■ **Supplied material**:

=== Section Start ===

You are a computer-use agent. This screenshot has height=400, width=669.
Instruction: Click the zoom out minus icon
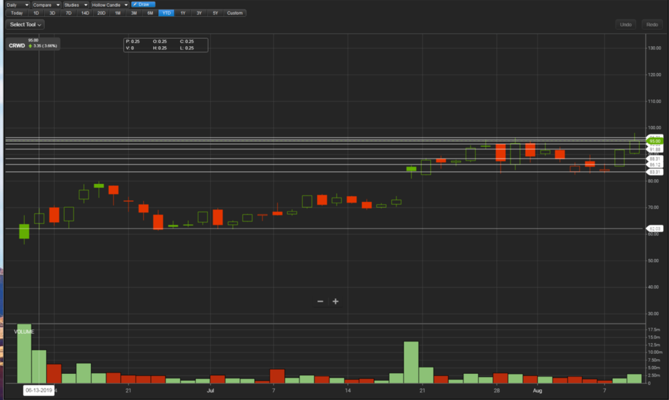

=== Section End ===
=== Section Start ===

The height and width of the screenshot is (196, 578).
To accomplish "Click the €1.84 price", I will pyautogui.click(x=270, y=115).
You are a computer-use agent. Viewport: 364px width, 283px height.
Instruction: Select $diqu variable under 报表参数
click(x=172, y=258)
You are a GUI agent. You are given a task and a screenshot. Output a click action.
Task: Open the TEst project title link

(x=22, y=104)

=== Section End ===

■ **Directions for this task**: Copy out each line of the data above, exactly, if it lies between the line holding "You are a computer-use agent. This" and the line holding "Instruction: Click the zoom out minus icon", inclusive; copy no other line.

■ **Written response**:
You are a computer-use agent. This screenshot has height=400, width=669.
Instruction: Click the zoom out minus icon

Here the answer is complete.